Reproduce verbatim the lines of the data below, starting at the line that contains "You are a computer-use agent. Image resolution: width=409" and ending at the line that contains "pos(284,59)", with both of those lines included. Output only these lines.

----

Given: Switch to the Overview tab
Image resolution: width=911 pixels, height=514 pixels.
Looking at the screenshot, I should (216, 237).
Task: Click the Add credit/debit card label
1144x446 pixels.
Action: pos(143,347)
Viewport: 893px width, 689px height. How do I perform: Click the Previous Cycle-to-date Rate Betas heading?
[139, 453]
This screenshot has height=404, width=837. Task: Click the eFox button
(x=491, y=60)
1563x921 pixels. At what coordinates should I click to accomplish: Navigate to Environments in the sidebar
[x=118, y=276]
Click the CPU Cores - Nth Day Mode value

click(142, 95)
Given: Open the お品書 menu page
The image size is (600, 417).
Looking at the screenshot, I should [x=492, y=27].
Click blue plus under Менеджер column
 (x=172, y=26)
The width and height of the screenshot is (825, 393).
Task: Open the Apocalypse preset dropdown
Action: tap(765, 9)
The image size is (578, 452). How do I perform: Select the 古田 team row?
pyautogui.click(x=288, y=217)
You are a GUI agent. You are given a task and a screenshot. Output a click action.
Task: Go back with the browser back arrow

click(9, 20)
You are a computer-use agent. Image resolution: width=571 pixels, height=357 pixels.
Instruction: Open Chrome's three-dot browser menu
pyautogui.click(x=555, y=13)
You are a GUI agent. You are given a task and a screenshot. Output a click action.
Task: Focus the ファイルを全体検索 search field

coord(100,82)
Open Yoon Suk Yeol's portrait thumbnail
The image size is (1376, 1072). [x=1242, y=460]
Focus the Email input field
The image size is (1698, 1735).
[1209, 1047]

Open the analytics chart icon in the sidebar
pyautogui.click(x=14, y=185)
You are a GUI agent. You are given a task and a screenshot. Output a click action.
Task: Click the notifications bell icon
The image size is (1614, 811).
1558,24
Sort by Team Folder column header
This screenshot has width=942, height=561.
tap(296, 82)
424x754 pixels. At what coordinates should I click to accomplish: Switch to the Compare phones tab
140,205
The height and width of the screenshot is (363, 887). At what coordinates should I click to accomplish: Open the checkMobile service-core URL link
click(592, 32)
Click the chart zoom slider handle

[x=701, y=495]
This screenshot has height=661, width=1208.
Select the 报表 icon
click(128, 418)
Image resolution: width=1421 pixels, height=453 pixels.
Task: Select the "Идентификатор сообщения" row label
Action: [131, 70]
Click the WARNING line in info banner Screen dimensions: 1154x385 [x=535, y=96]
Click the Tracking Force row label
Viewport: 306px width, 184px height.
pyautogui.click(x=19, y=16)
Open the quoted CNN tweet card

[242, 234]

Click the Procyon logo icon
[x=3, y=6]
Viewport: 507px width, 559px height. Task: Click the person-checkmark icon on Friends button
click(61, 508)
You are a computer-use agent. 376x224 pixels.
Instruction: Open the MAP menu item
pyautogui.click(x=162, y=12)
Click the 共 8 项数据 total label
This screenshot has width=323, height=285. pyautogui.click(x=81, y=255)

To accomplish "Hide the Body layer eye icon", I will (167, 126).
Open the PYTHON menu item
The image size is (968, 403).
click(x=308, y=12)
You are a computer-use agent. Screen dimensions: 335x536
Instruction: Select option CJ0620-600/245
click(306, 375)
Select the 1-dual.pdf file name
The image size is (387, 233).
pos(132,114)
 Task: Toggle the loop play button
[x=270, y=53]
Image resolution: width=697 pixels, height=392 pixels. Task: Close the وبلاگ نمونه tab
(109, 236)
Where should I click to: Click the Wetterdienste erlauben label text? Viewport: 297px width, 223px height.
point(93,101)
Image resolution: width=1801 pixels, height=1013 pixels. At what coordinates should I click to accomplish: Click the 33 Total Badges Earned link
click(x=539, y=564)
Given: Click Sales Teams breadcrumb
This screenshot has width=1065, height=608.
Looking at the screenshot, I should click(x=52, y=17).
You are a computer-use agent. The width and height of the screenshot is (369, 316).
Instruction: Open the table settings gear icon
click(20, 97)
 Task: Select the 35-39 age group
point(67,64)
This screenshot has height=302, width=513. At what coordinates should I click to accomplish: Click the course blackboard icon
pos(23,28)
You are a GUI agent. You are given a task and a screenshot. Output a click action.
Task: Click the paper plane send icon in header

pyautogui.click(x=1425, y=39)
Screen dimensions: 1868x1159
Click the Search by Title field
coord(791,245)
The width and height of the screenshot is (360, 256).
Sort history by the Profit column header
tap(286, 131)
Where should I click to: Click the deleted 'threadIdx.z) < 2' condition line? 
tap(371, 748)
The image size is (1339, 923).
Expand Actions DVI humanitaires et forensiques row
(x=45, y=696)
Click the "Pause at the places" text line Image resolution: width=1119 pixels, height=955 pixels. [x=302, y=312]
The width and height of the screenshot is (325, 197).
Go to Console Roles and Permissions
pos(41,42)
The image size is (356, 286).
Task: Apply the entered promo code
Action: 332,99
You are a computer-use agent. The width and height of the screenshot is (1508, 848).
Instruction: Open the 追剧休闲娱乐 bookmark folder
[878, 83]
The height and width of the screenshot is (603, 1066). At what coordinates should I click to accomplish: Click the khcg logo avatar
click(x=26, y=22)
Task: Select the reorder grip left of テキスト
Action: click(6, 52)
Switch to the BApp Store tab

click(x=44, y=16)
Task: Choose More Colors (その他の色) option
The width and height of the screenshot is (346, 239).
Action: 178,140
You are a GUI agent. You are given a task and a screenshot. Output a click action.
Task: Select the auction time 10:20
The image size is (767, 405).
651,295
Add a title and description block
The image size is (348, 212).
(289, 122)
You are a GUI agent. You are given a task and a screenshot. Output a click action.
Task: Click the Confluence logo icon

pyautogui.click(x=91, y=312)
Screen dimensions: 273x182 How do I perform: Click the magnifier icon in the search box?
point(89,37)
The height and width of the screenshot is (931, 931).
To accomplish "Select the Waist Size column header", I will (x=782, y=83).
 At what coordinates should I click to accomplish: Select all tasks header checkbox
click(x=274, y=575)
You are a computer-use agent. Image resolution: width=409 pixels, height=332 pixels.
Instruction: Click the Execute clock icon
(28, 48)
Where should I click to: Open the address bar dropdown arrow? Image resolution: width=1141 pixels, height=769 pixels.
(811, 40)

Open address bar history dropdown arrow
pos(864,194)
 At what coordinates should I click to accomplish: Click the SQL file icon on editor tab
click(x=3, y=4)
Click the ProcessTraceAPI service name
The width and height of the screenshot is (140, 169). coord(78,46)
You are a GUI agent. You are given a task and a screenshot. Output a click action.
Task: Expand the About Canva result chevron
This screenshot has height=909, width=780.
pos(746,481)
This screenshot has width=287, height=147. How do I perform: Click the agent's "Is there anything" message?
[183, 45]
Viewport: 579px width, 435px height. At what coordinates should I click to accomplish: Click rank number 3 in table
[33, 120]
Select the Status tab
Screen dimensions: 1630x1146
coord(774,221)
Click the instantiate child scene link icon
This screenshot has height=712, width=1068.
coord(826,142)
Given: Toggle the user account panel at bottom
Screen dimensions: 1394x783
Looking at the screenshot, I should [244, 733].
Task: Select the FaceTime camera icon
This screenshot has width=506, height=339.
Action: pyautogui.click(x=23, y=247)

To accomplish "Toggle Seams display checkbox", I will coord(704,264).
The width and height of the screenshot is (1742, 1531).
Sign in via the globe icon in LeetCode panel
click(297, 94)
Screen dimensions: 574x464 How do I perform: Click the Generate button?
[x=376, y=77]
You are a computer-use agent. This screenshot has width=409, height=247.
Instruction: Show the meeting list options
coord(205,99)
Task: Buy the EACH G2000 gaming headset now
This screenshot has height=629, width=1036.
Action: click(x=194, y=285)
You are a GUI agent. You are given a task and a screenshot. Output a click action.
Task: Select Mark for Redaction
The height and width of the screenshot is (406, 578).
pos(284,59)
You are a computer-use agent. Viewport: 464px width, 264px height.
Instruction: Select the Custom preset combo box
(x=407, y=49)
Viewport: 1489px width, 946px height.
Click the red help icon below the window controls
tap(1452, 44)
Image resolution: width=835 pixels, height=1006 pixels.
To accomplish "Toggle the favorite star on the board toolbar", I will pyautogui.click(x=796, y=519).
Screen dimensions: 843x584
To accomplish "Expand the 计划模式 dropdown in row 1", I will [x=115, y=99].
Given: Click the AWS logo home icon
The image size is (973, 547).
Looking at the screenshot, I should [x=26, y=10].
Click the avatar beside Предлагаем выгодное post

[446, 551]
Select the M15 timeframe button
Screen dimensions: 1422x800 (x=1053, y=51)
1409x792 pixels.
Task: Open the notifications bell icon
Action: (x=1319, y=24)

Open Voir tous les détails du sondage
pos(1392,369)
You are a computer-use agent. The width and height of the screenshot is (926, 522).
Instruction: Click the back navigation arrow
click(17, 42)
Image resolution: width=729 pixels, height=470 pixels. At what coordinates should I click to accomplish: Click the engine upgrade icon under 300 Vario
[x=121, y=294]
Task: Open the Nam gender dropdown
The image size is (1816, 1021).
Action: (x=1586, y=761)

----

Result for this exercise:
You are a computer-use agent. Image resolution: width=409 pixels, height=332 pixels.
Instruction: Click the Execute clock icon
(28, 48)
Where should I click to: Open the address bar dropdown arrow? Image resolution: width=1141 pixels, height=769 pixels.
(811, 40)

Open address bar history dropdown arrow
pos(864,194)
 At what coordinates should I click to accomplish: Click the SQL file icon on editor tab
click(x=3, y=4)
Click the ProcessTraceAPI service name
The width and height of the screenshot is (140, 169). coord(78,46)
You are a GUI agent. You are given a task and a screenshot. Output a click action.
Task: Expand the About Canva result chevron
This screenshot has height=909, width=780.
pos(746,481)
This screenshot has width=287, height=147. How do I perform: Click the agent's "Is there anything" message?
[183, 45]
Viewport: 579px width, 435px height. At what coordinates should I click to accomplish: Click rank number 3 in table
[33, 120]
Select the Status tab
Screen dimensions: 1630x1146
coord(774,221)
Click the instantiate child scene link icon
This screenshot has height=712, width=1068.
coord(826,142)
Given: Toggle the user account panel at bottom
Screen dimensions: 1394x783
Looking at the screenshot, I should [244, 733].
Task: Select the FaceTime camera icon
This screenshot has width=506, height=339.
Action: pyautogui.click(x=23, y=247)

To accomplish "Toggle Seams display checkbox", I will coord(704,264).
The width and height of the screenshot is (1742, 1531).
Sign in via the globe icon in LeetCode panel
click(297, 94)
Screen dimensions: 574x464 How do I perform: Click the Generate button?
[x=376, y=77]
You are a computer-use agent. This screenshot has width=409, height=247.
Instruction: Show the meeting list options
coord(205,99)
Task: Buy the EACH G2000 gaming headset now
This screenshot has height=629, width=1036.
Action: click(x=194, y=285)
You are a GUI agent. You are given a task and a screenshot. Output a click action.
Task: Select Mark for Redaction
The height and width of the screenshot is (406, 578).
pos(284,59)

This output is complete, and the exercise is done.